Despite their rarity, some have found their place in the history books
Renoir included the Affenpinscher in “Luncheon of the Boating Party.” Although admitted into the American Kennel Club in 1936, it wasn’t until 77 years later that the Affenpinscher became a top dog. In 2013, Banana Joe, a five-year-old Affenpinscher, became the first of his breed to win Best in Show, beating out nearly 3,000 other dogs at the 137th Westminster Kennel Club Dog Show. Banana Joe retired right after that win.
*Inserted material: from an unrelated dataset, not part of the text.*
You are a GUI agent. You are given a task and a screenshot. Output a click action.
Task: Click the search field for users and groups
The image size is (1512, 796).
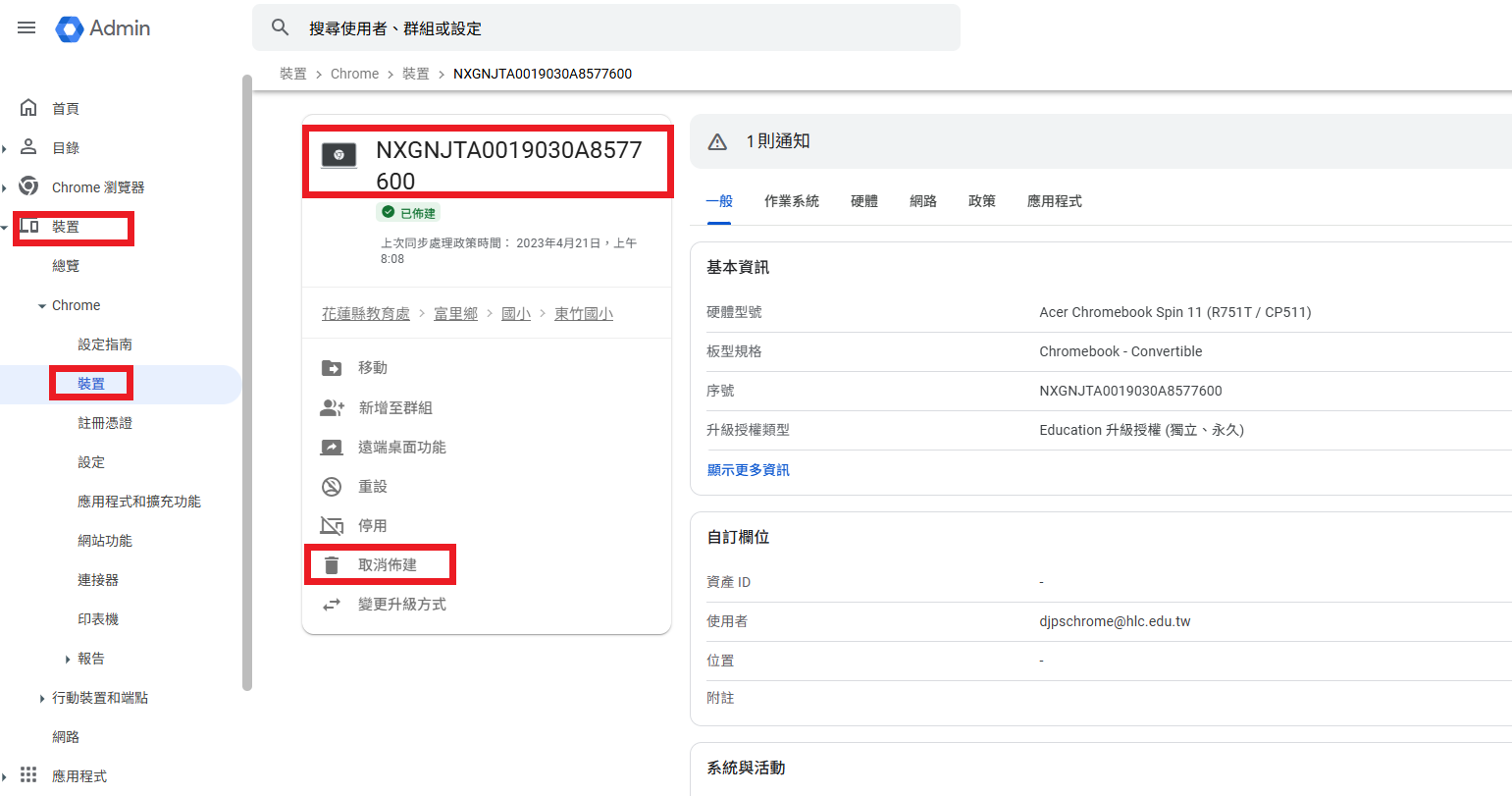(x=628, y=28)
Luncheon of the Boating Party
They are easy to care for
The Affenpinscher has a medium-length, wiry coat that has a naturally scruffy look. The coat doesn’t grow very fast, so you need not trim this breed often. The Affenpinscher Club of America put out a grooming guide, should you choose to tackle the job yourself. The hair on this dog’s head should be trimmed to expose their adorable eyes, or, if it gets too long, you can always pull it back with a bow like Garbo, until the next trim is due. They shed seasonally, but you should brush them a couple of times each week to keep the coat from matting. While the standard coat color is black, they also come in gray, silver, red and tan.
They are hypoallergenic
Because they are low-shed dogs, Affenpinschers are considered to be hypoallergenic. That doesn’t mean they don’t shed at all, but they don’t shed much. If you are one of those people who worry about your furniture or your clothing being covered in hair, this is a good breed if you don’t want to have to vacuum daily.
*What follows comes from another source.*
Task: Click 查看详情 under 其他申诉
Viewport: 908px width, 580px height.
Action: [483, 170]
Affenpinschers do well in apartments, but do need regular exercise.
Affenpinschers and small children, other small pets, are not a good idea
If you are considering a dog and you have small children, this breed may not be for you. Because they are small, Affenpinschers can be easily injured. This dog is better suited for families with older children or just adults. If trained properly, they do get along with other dogs and cats. However, because they were bred to chase vermin, having smaller animals such as guinea pigs, rabbits, hamsters, rats or mice is not a good idea.
They have some health problems
Like many small dogs, Affenpinschers tend to live longer than bigger breeds. The average lifespan is 12 to 15 years. They can have issues including luxating patella, a condition in which the kneecap dislocates, which is common among smaller breeds. They also can suffer from heart problems, vision problems, eye problems and hip dysplasia, which is more common among larger breed dogs. Be careful in hot weather. Short-faced breeds, including the Affenpinscher, the Pug and the Pekingese, to name a few, are brachycephalic (short-nosed) and can suffer from breathing problems if they get overheated.
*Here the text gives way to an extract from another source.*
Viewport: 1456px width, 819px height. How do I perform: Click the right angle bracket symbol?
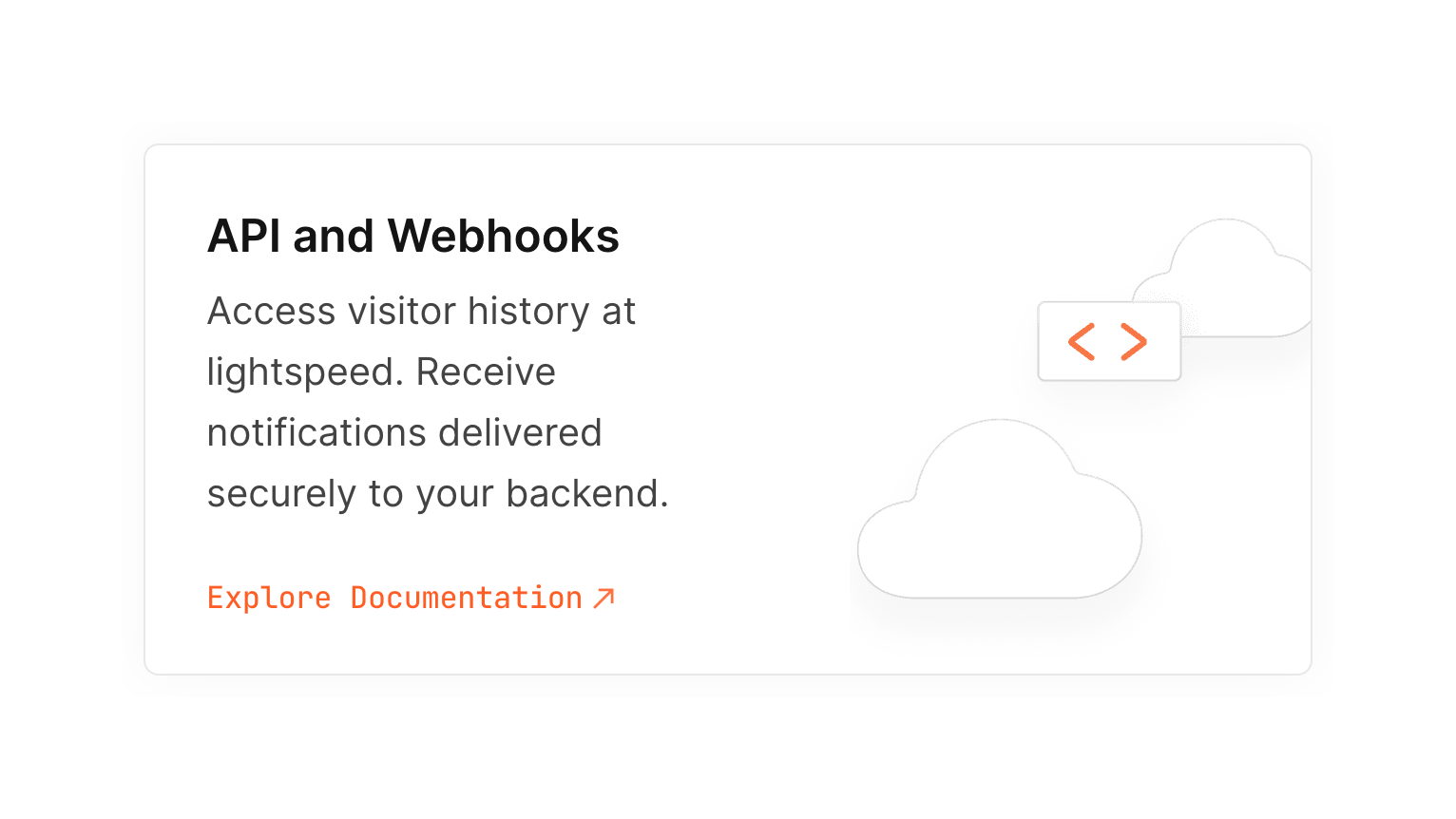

Garbo is showing some gray, but she definitely doesn’t show her age. She’s still quite spunky.
They don’t need a lot of space, but they do need exercise
Because they are small, the Affenpinscher can be perfectly happy living in an apartment. Still, they are energetic little dogs. While they can get their exercise indoors, it’s best to take them on a couple of short walks daily. However, as mentioned above, if it’s hot outside, it’s best not to get them over-heated. Keep in mind they don’t like being alone and love to spend time with their human so any playtime is a good time for them.
If you’re looking for a unique little companion with lots of personality, this dog may be for you. It doesn’t shed a lot, but probably won’t be a good fit if you have young children or smaller pets such as hamsters, guinea pigs or rabbits.